LUCA: Last Universal Common Ancestor

News Excerpt:

The 'Candelabra' hydrothermal vent on the Mid-Atlantic Ridge, situated 3.3 km underwater, has provided scientists with evidence of ancient life forms in the precipitates around such vents.

LUCA and the Molecular Clock:

  • Researchers believe bacteria, archaea, and eukarya all originated from the last universal common ancestor (LUCA).
  • There is no fossil evidence of its existence, but the fact that modern genomes share so many features provides some clues.
  • The molecular clock theory, proposed by Emile Zuckerkandl, Linus Pauling, and later improved by Motoo Kimura, helps scientists reconstruct the 'tree of life'.
  • The molecular clock theory suggests that the rate of genetic mutations is constant over time, allowing researchers to estimate the time between evolutionary events by comparing genome sequences and fossil records.

Mystery Around origin of life:

  • The origin of life on earth is one of the world’s most enduring mysteries.
  • Competing theories exist, but none have conclusive proof.
  • Scientists widely believe that a combination of geological, climatic, and chemical processes gave rise to the building blocks of life.

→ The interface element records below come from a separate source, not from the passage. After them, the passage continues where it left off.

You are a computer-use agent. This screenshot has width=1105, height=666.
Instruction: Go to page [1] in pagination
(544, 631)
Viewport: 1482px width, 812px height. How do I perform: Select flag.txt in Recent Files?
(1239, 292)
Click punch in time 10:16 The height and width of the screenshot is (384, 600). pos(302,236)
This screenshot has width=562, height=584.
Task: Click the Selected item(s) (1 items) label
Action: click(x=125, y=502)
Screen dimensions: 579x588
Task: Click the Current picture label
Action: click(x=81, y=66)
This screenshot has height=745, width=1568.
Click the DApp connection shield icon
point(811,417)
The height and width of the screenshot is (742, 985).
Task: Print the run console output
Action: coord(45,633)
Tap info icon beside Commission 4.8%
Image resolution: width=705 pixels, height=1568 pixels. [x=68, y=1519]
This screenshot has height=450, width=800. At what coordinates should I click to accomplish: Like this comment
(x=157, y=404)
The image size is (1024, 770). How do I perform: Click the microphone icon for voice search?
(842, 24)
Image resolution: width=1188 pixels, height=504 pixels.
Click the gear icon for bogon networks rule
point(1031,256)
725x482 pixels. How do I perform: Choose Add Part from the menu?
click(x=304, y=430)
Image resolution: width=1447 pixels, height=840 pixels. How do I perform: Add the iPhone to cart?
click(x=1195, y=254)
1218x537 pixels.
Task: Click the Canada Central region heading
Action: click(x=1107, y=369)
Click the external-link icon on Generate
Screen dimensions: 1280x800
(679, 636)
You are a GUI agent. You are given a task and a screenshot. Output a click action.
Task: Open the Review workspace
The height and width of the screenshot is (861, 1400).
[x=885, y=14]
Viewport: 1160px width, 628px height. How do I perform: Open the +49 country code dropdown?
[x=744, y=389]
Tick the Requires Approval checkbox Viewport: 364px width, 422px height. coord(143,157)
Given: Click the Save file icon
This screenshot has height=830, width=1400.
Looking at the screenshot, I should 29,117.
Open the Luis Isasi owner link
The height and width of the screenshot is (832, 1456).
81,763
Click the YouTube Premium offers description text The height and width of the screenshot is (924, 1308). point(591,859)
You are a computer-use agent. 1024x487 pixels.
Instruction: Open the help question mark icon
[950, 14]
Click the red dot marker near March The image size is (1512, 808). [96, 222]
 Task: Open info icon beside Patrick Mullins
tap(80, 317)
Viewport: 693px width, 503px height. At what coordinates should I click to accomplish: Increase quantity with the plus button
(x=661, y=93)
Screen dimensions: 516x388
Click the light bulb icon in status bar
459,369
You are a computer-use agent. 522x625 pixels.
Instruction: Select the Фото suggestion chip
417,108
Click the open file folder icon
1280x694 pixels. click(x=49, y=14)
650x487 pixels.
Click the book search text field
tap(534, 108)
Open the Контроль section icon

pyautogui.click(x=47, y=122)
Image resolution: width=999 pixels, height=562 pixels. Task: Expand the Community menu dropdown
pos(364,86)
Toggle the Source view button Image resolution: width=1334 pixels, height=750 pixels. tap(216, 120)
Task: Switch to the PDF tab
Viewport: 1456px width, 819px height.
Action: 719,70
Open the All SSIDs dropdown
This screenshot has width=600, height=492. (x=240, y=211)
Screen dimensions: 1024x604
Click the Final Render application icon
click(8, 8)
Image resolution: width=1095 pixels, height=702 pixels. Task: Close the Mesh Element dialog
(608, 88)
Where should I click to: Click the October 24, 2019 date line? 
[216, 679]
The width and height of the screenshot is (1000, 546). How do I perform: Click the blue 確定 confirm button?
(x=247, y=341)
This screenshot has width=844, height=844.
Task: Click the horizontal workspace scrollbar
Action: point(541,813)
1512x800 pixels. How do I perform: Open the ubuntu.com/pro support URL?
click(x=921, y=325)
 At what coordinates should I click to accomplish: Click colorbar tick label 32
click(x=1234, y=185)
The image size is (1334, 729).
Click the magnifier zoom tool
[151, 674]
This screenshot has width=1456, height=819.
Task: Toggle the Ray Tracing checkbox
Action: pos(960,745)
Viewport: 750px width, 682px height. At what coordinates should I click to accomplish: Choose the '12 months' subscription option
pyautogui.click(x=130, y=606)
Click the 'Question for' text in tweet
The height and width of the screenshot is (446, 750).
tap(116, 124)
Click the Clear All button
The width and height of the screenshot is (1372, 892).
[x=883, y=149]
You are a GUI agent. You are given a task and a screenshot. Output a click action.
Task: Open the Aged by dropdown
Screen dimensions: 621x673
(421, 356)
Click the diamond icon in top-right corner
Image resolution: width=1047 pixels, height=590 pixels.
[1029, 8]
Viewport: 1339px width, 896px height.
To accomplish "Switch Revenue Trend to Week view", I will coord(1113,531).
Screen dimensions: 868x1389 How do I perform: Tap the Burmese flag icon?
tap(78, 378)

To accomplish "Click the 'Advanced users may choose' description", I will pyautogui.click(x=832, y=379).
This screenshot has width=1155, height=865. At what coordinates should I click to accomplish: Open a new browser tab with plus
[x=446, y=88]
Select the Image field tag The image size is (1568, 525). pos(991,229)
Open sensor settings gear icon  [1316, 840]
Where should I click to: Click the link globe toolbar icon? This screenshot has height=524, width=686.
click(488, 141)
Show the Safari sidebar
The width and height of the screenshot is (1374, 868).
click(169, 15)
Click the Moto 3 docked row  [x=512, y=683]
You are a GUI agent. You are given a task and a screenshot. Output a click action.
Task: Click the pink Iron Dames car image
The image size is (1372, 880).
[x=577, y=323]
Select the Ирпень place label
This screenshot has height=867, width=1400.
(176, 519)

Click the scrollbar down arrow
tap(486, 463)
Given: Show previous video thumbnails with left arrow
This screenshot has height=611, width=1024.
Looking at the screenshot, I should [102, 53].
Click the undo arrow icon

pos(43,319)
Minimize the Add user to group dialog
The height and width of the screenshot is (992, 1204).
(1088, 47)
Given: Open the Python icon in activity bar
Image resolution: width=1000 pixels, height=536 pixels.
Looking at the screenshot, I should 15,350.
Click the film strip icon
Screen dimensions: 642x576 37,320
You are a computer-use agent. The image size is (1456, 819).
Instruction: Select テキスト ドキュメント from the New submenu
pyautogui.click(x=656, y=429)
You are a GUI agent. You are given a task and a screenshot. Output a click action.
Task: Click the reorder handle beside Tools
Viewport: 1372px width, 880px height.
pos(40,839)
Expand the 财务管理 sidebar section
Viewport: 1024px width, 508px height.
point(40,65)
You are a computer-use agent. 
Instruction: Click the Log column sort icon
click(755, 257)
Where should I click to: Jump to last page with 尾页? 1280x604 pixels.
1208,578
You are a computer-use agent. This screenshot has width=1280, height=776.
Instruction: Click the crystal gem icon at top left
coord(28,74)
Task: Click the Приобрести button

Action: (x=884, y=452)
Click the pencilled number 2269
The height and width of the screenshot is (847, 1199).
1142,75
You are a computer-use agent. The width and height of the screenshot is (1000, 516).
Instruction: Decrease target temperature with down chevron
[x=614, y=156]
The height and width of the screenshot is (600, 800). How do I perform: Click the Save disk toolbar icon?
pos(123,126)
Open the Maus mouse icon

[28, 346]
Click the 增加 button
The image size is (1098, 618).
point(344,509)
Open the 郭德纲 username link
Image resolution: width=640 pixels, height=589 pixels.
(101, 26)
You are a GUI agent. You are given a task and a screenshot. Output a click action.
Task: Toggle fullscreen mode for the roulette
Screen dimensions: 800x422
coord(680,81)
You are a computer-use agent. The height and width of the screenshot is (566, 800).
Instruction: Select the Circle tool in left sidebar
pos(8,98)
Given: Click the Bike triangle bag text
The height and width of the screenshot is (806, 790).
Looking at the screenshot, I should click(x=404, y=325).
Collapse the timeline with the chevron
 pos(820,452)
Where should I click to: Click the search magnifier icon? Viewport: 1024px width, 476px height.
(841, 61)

Oparin-Haldane hypothesis: 

  • In the 1920s, Alexander Oparin and J. B. S. Haldane independently proposed origin theories.
  • They suggested that the first molecules making up the earliest life forms gradually self-organized from a “primordial soup” in a young earth’s prebiotic environment.
    • This idea is known as the Oparin-Haldane hypothesis

Miller-Urey experiment:

  • The famous Miller-Urey experiment 1952 showed that under the right conditions, inorganic compounds could give rise to complex organic compounds.
  • This experiment demonstrated that amino acids, the building blocks of proteins, could be created from a mixture of methane, ammonia, and water subjected to an electric current.

Extra-terrestrial Source:

  • Other theories propose that meteorites could have brought the building blocks of life to earth.
  • Discoveries of extraterrestrial organic material and amino acids on asteroids support this idea.

Recent Findings on LUCA

  • As per recent study in Nature Ecology and Evolution, researchers constructed a phylogenetic tree of bacterial and archaeal genomes, estimating that LUCA originated around 4.2 billion years ago, just 300 million years after the earth formed.
  • The study suggests that LUCA had a small genome with about 2.5 million bases encoding around 2,600 proteins.
  • LUCA's metabolites may have created a 'secondary' ecosystem for other microbes to emerge. 
  • These findings push the date of life on earth back by almost a billion years, predating the earliest fossil records by a significant margin.
  • The researchers also speculate that LUCA had genes for immunity, indicating it faced viral threats.

Conclusion:

These findings are crucial not just for understanding the origins and evolution of life on earth, but also for searching for similar life forms elsewhere in the universe. Insights into LUCA's evolution could enhance human efforts to engineer synthetic organisms and create or moderate ecosystems on other planets in the future.